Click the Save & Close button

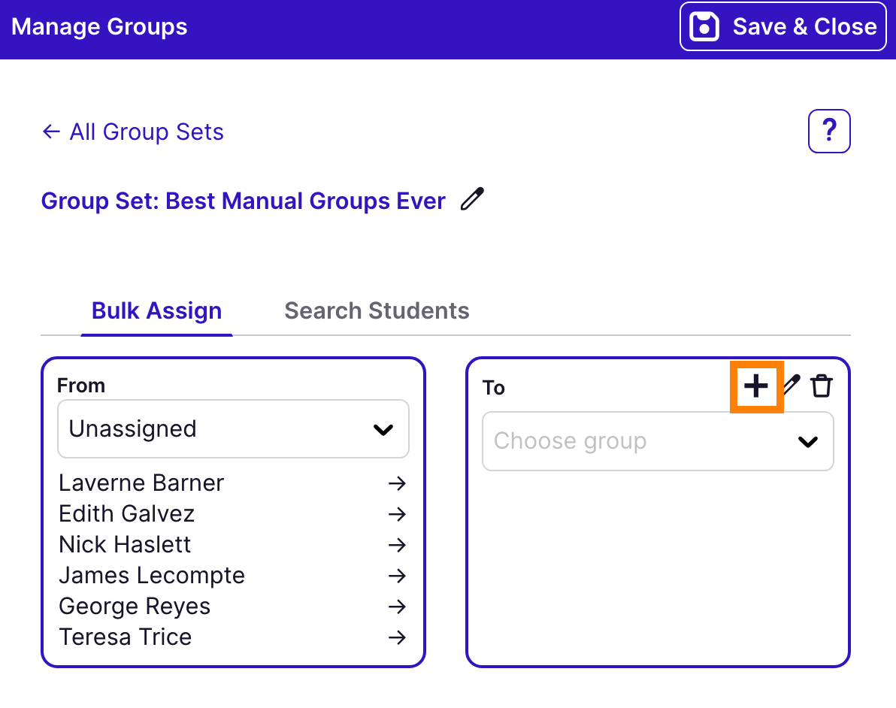[782, 26]
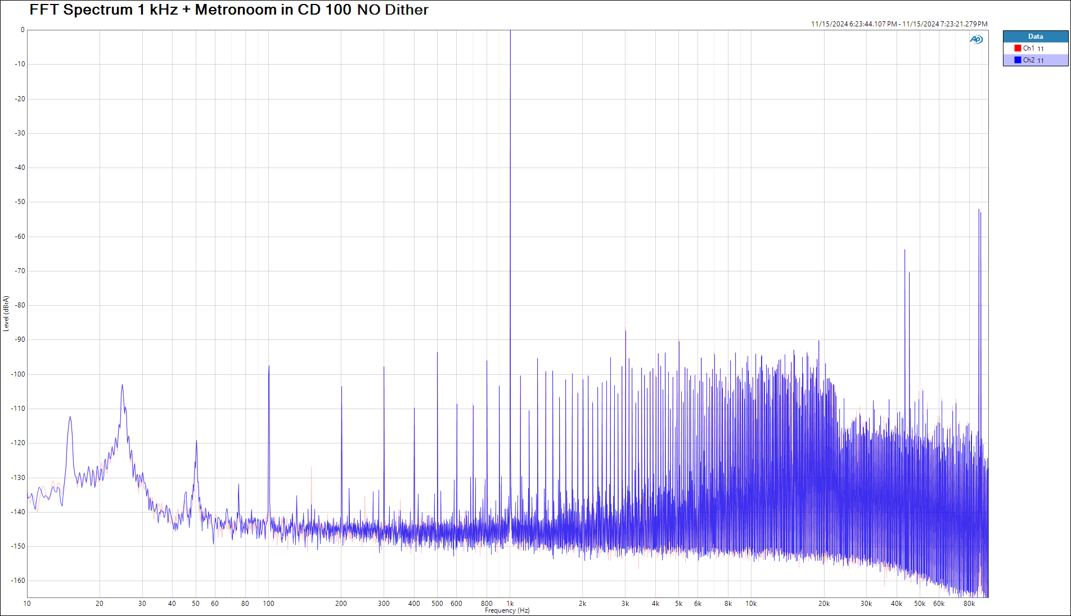Click the Data legend header
The width and height of the screenshot is (1071, 616).
click(1035, 37)
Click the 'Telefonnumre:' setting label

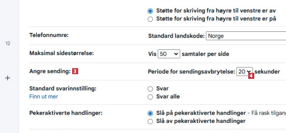click(49, 35)
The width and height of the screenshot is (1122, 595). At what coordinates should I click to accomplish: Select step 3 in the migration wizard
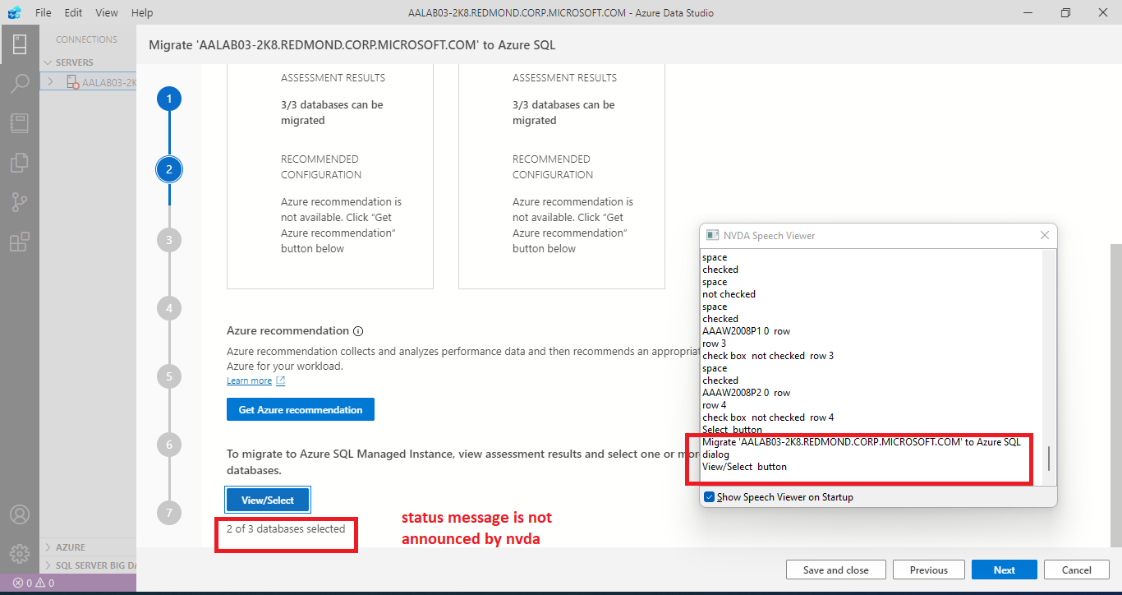point(168,239)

——————

Given task - Please format all of the items as a JSON list of strings, one string per line, dropping blank lines and leaving out the pictures.

Written response -
[
  "Click the Save & Close button",
  "[782, 26]",
  "Click the Data legend header",
  "The width and height of the screenshot is (1071, 616).",
  "click(1035, 37)",
  "Click the 'Telefonnumre:' setting label",
  "click(49, 35)",
  "The width and height of the screenshot is (1122, 595). At what coordinates should I click to accomplish: Select step 3 in the migration wizard",
  "point(168,239)"
]